Ahora bien; el gobierno francés actual, ¿puede consumar la obra de la República? ¡Ay! muchas veces hemos estado vacilantes acerca de lo que debíamos creer de su actual presidente. El general Cavaignac nos aparecía algunos momentos como un hombre prudente, que aplazaba por cortos instantes la realización de la obra revolucionaria. El tiempo, sin embargo, ha venido a presentarnos a este general en sus verdaderas proporciones. No es más que un hombre honrado, que se asusta ante la responsabilidad de los pasos que puede dar la República. Sabe que la Francia con mover un pié arrastra tras de sí a la Europa, y cree que la sangre que se vertiese en esa guerra general iría toda a caer sobre su cabeza. Poco confiado en las fuerzas de la República, porque no abraza toda la extensión de su principio, teme que un imprudente compromiso pudiera hacer sucumbir la causa revolucionaria por otro medio siglo, como sucedió en la guerra general empezada a fines del pasado. Así que, Cavaignac vacila y no debe esperarse de él que salga de esa perplejidad que compromete la suerte de la República.

Si Cavaignac cae, entre los hombres de más prestigio en el país se presentará indudablemente Luis Napoleón. Pero para que este candidato pueda oponerse al presidente actual es preciso que signifique algo aparte y distinto de lo que significa el general Cavaignac. Este ha sostenido la política de la moderación y de la tolerancia hasta el punto de hacer iguales a los amigos y a los enemigos de la República: el que le suceda ha de hacer por fuerza algo menos o algo más. Algo menos es imposible, porque sería una restauración: algo más es necesario, porque solo así se cumplirá la obra de la República.

Luis Napoleón tiene ambición, tiene parciales: si quiere, pues, llegar a la presidencia debe hacerse el representante de la República roja. Y según algunos periódicos, y a juzgar por su presentación, y el puesto que ha ocupado en la cámara, este es su sentir.

Al lado de Luis Bonaparte se levanta otro hombre de grande prestigio por su rectitud política, por la entereza de su carácter y por la elocuencia de su palabra y su vasto saber. Ledru-Rollin, en efecto, es el más genuino representante del partido republicano rojo, sin mezcla de socialismo, comunismo ni nada que huela a tal cosa. El discurso que últimamente ha pronunciado en el banquete de Chalet es una profesión de fe muy importante en los momentos de perplejidad porque ahora pasan los hombres políticos de la Francia. Él quiere en el interior todo lo que tienda a hacer accesible al pobre el camino de su rehabilitación, y en el exterior quiere sacar a la Francia con honor de los compromisos en que le ha puesto su revolución. Su gobierno indudablemente será un gobierno de propaganda. Nadie como M. Ledru-Rollin puede en Francia hacer que sea una verdad la República.

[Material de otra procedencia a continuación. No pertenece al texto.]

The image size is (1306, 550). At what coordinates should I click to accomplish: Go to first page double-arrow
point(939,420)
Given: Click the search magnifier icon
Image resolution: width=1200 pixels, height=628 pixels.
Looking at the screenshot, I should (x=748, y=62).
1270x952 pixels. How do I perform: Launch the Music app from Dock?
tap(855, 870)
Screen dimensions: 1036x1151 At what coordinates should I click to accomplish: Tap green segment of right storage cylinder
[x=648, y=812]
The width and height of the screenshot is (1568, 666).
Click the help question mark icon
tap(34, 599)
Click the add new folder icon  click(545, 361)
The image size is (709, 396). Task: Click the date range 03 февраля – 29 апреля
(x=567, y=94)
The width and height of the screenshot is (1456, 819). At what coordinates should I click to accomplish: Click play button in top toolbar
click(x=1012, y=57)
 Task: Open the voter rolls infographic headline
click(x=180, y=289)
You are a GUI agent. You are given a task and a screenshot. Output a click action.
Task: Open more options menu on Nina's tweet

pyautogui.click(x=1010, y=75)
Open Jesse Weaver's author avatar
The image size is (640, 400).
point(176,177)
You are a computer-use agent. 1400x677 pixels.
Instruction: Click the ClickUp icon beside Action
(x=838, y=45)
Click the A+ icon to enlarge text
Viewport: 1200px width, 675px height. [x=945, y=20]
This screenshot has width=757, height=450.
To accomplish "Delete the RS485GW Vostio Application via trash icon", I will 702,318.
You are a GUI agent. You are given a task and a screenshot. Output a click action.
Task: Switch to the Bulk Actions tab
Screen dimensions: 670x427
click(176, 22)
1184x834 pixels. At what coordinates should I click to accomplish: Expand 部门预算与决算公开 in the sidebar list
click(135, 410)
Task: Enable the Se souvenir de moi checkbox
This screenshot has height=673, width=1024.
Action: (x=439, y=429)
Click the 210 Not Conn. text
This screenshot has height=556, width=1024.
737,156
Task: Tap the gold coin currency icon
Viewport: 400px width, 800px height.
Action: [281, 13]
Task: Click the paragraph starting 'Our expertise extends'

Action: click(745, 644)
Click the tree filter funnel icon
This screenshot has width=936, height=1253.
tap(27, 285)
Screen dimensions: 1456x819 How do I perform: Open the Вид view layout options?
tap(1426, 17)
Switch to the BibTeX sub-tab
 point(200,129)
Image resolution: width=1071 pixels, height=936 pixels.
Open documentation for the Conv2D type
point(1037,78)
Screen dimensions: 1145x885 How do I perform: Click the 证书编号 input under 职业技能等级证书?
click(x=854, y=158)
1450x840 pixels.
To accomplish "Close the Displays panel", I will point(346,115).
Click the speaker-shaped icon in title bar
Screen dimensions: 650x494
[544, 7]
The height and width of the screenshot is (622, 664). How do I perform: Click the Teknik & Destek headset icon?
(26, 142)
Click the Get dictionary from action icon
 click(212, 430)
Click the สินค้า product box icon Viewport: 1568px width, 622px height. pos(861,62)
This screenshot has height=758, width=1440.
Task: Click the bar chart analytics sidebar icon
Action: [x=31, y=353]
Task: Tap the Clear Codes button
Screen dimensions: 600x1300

De modo que tenemos dos hombres que indudablemente serán los primeros en las candidaturas a la presidencia. Ahora bien; estos hombres, ¿no podían figurar juntos? Luis Bonaparte, ¿no podía ser presidente teniendo por jefe del gabinete a Ledru-Rollin? ¿No se lograrían reunir así las simpatías al nombre y la confianza en el hombre? Indudablemente ninguna combinación podría presentarse más a propósito para encaminar la República por las vías de la grandeza y la prosperidad.

Tenemos, pues, que la República francesa ha logrado hacerse temer aun antes de producirse con toda su fuerza: tenemos que para conservar ese prestigio necesita desenvolverse en las condiciones de su propia existencia; y tenemos, por último, que los dos hombres que pueden mayormente cumplir este propósito son Ledru-Rollin y Luis Napoleón.

Así se salvará la República y salvará con ella a los países que ha empeñado en la lucha contra sus tiranos por efecto de la propaganda que ha hecho cundir por las ideas y por el ejemplo: de otro modo no diremos que la República peligre, pero vendrán sobre la Europa graves trastornos, y la causa de la libertad aplazará por algún tiempo su triunfo.